Strange Datastage job behavior!

Post questions here relative to DataStage Enterprise/PX Edition for such areas as Parallel job design, Parallel datasets, BuildOps, Wrappers, etc.

Moderators: chulett, rschirm, roy

Post Reply
splayer
Charter Member
Charter Member
Posts: 502
Joined: Mon Apr 12, 2004 5:01 pm

Strange Datastage job behavior!

Post by splayer »

I have a sequence job which has several job activity stages and execute command stages. Sometimes, when I execute the sequence job, one of the jobs would just hang. No error messages at all. I have to stop the sequence job. When I reset the jobs and restart, the exact same job runs perfectly fine and immediately without any problems. Has anybody seen this?
DSguru2B
Charter Member
Charter Member
Posts: 6854
Joined: Wed Feb 09, 2005 3:44 pm
Location: Houston, TX

Post by DSguru2B »

Keep your logs in check and perfom cleanup of &PH& directory regularly. It might not be stuck and actually running or taking time to startup, but the status update might be taking time.
Creativity is allowing yourself to make mistakes. Art is knowing which ones to keep.
abc123
Premium Member
Premium Member
Posts: 605
Joined: Fri Aug 25, 2006 8:24 am

Post by abc123 »

What is &PH& directory?
us1aslam1us
Charter Member
Charter Member
Posts: 822
Joined: Sat Sep 17, 2005 5:25 pm
Location: USA

Post by us1aslam1us »

I haven't failed, I've found 10,000 ways that don't work.
Thomas Alva Edison(1847-1931)
splayer
Charter Member
Charter Member
Posts: 502
Joined: Mon Apr 12, 2004 5:01 pm

Post by splayer »

So is &PH& a directory? How do I know its value?
chulett
Charter Member
Charter Member
Posts: 43085
Joined: Tue Nov 12, 2002 4:34 pm
Location: Denver, CO

Post by chulett »

Yes, it is a directory - the PHantom directory, a directory leveraged by the background (i.e. 'phantom') processes each job runs as. There's one in each Project directory. What do you mean by "how do I know its value"? :?
-craig

"You can never have too many knives" -- Logan Nine Fingers
splayer
Charter Member
Charter Member
Posts: 502
Joined: Mon Apr 12, 2004 5:01 pm

Post by splayer »

When I went to the project directory, I saw the following:

D_&COMO&
&COMO&
&SAVEDLISTS&

but I did not see something like &PH&. When I tried to do:
cd &COMO&
-----------------------------------------------------------------------------
I got the following message:
[1] 15295
[2] 15296
myid@MyProject>-bash: cd: cd: No such file or directory
-bash: COMO: command not found

[1]- Exit 1 cd cd
[2]+ Exit 127 COMO
-----------------------------------------------------------------------------

If these are directories and I should clear whatever is in them, shouldn't I be able to go in them?

Problem requirements:
Pick up the forum thread on the hanging DataStage sequence job and continue it from the point where it stops. The material has no connection to the text.

Data lines:
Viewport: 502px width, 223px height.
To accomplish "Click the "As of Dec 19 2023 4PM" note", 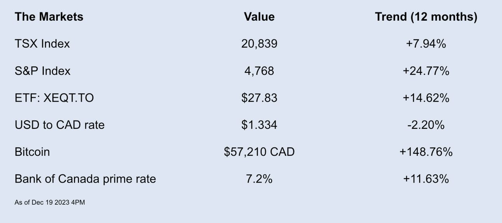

Result of the task:
ArndW
Participant
Posts: 16318
Joined: Tue Nov 16, 2004 9:08 am
Location: Germany
Contact:

Post by ArndW »

splayer - check again, if you don't find a &PH& then perhaps you (or someone else) deleted the directory. Do you have a D_&PH& entry in the project?

You need to execute "cd \&COMO\&' at the command line, as UNIX sees the ampersand as a special character.
splayer
Charter Member
Charter Member
Posts: 502
Joined: Mon Apr 12, 2004 5:01 pm

Post by splayer »

ArndW, so should I be clearing all of these folders every time before I run my job sequence?
michaeld
Premium Member
Premium Member
Posts: 88
Joined: Tue Apr 04, 2006 8:42 am
Location: Toronto, Canada

Post by michaeld »

I don't have an answer, but I have had this problem before. Lots of times in the windows version. It is usally due to a bug in the job that causes it to use up a lot of memory. However sometime there is no reason for it. I've contacted IBM support about it and they had no answers. Other then clear your log and stuff like that, which was not the problem in my case. I ended up remaking the job (the same way) and it became stable. I think that datastage jobs can become corrupt. I don't know how or why, but it has happed a few times before and usually saving it as another job will fix it.
Mike
splayer
Charter Member
Charter Member
Posts: 502
Joined: Mon Apr 12, 2004 5:01 pm

Post by splayer »

michaeld, this is not job specific. Exactly the same job works perfectly right next minute. This happens with jobs at random.
ray.wurlod
Participant
Posts: 54607
Joined: Wed Oct 23, 2002 10:52 pm
Location: Sydney, Australia
Contact:

Post by ray.wurlod »

Any kind of "hang" usually means waiting for a resource. Next time this occurs check to see if any kind of lock is held on the job sequence or controlled activity that appears to be hanging. Also check to see that there's plenty of free space in the file systems /tmp and those identified by the UVTEMP configuration parameter and those in your parallel job configuration file as resource disk and scratchdisk (particularly the latter).
IBM Software Services Group
Any contribution to this forum is my own opinion and does not necessarily reflect any position that IBM may hold.
splayer
Charter Member
Charter Member
Posts: 502
Joined: Mon Apr 12, 2004 5:01 pm

Post by splayer »

So I should do/check for the following:

1) In the &PH& directory, I should delete all DSD.RUN and DSD.StageRun files. I see some DSD.OshMonitor files. Should I delete them as well? Are there any side effects?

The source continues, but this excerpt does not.